The Washington State Department of Transportation (WSDOT) released the results of a 1,000-person survey late yesterday afternoon about the project to replace the Alaskan Way Viaduct. It found that many local residents were unfamiliar or undecided about the proposal for a deep-bore tunnel. But after being barraged with pro-tunnel messages, support grew dramatically. Here's a comparison of the initial support to the support after people are "informed":
What do the informed people know—and what informative questions were they asked—that they didn't know before it started (questions and responses in this .pdf)? A few samples:
Were you aware or not that rebuilding Alaskan Way without the viaduct will improve the health of Puget Sound by capturing and cleaning up contaminated storm water that currently drains off the viaduct and directly into the Sound.
In response, 64 percent of people said they weren't aware that the new freeway would be good for Puget Sound and 83 percent thought that was important.
Were you aware or not that the bored tunnel is the only viaduct replacement option that keeps the existing viaduct open to traffic during construction, meaning there will be no interruption for people who rely on the viaduct to get around.
Fifty-five percent of people weren't aware that the tunnel kept traffic open during construction and 85 percent of people thought that was important.
Two thirds of Viaduct traffic passes through Seattle for some other destination. The bored tunnel maintains capacity for these trips which are critical for local businesses and commercial traffic.
Thirty-two percent of respondents were not aware of this and 80 percent thought this was important.
In the same vein, much of the poll leans on leading questions with predictable answers like whether congestion will get worse if we tear down the viaduct (78 percent say yes), whether people want more or equal road capacity (87 percent combined yes), and the importance of unfettered road access.

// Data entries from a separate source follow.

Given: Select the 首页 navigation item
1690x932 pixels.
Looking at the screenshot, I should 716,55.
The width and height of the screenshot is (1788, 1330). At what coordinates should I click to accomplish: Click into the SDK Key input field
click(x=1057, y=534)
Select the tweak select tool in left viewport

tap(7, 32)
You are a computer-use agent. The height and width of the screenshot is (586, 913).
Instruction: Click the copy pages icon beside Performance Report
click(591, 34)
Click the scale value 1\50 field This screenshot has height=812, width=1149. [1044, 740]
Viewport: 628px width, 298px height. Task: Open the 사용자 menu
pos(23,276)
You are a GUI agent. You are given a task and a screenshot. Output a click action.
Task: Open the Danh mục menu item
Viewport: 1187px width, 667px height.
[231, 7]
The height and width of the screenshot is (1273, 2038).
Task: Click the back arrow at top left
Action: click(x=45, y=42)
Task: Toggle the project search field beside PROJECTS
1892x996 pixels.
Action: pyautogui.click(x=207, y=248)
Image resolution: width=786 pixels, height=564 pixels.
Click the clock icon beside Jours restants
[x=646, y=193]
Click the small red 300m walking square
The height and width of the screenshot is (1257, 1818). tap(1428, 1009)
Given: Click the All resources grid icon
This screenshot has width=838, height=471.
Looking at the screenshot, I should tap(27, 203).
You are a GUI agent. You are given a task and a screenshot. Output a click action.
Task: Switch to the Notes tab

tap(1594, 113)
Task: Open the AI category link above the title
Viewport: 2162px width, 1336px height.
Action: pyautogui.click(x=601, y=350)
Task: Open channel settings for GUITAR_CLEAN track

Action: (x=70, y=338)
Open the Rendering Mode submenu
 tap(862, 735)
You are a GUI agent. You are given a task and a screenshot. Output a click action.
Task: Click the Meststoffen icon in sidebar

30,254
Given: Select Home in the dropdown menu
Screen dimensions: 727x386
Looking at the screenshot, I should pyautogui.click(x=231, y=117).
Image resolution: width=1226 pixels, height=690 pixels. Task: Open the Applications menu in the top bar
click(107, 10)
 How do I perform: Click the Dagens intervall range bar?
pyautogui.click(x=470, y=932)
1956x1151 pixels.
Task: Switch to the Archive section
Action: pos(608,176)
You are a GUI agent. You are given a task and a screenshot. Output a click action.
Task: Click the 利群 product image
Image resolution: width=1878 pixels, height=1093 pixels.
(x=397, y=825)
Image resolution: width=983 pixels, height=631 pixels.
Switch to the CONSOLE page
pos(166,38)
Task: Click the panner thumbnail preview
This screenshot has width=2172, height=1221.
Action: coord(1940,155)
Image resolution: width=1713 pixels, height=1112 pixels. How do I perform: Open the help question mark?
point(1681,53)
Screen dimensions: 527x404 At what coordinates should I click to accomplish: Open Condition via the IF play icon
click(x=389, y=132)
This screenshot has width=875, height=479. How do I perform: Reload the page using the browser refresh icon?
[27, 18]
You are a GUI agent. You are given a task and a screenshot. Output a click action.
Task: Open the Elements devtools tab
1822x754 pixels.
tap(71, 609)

After several more unflinching pro-tunnel arguments (like "making it easier to get around downtown" but nothing about how it would put 28,000-60,000 more vehicles a day on downtown streets), this is how the argument against the tunnel is summarized in its entirely:
Critics of the bored tunnel say it is flawed because it perpetuates our reliance on cars, creates more pollution, and forces Seattle citizens to be responsible for cost overruns.
The poll does ask one question about the existence of cost overruns: Were you aware that there is legislation stating that Seattle taxpayers will be responsible for any cost overruns? Seventy-one percent of people were aware and 80 percent of people thought that was important.
But the poll omits major concerns about the project—and makes no attempt to balance the pro-tunnel rhetoric with the problems with it. Some obvious questions that they could have asked but didn't: Did you know that traffic will increase on downtown streets when we build the tunnel, more than half of the existing users won't take it, it has no downtown exits, bidders are dropping out, the legislature can still make Seattle property owners pay cost overruns if it hits its spending cap, financing from the port is not in place, the tolling plan is not complete and may come up short, the soil conditions are perilous, overruns on this sort of project are astronomical and commonplace?
None of that, huh?
I called WSDOT spokeswoman Kristy Van Ness about the poll. She said the state paid EMC Research $60,000 for the survey of 1,000 residents and there's more information over here. What's the function of the poll? She couldn't comment, she said, but project manager Ron Paananen would call me back. He didn't. But I reached Ian Stewart, vice president of EMC Research, who said all that other tunnel stuff—the stuff that might give people a negative view of the tunnel—was left out because that wasn't the point of the survey. "The purpose of the poll was to find out what information people were aware of," he said. He notes that they did ask whether people knew about the cost-overrun provision—but as for the unstable financing, the likelihood of cost overruns on a project like this, the massive traffic diversion, and other project drawbacks, Stewart says they never considered those. "Those diversion issues and tolling issues we're not getting into, but will be looked into in the future," he said.
Stewart said something else revealing: "Part of the intent is finding out what information should WSDOT be providing that people are not aware of."
In this case, it seems that WSDOT's clear intent was identifying the most convincing talking points to cultivate more support for the project and demonstrate that most of the public supports them—while leaving out the unknown information that might cripple public support.
There's nothing wrong with political message polling, per se. And admittedly, lots of folks do support the deep-bore tunnel (with gusto). And... if highway officials want to make the case that the public agrees with them, that's super. But using such a plainly skewed poll that leaves out potentially fatal flaws and instead bangs the drum of its virtues doesn't prove that people are reaching an "informed" opinion. It also doesn't instill confidence that WSDOT—spending $60,000 of the project's budget on a poll that omits essential questions—is interested in making an informed decision, either.